*Instructions to follow*
Each entry must be output once more without any change.
*** Begin section ***
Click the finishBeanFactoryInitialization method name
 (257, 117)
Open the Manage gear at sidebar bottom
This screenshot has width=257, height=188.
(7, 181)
*** End section ***
*Solution to the problem*
Click the finishBeanFactoryInitialization method name
 (257, 117)
Open the Manage gear at sidebar bottom
This screenshot has width=257, height=188.
(7, 181)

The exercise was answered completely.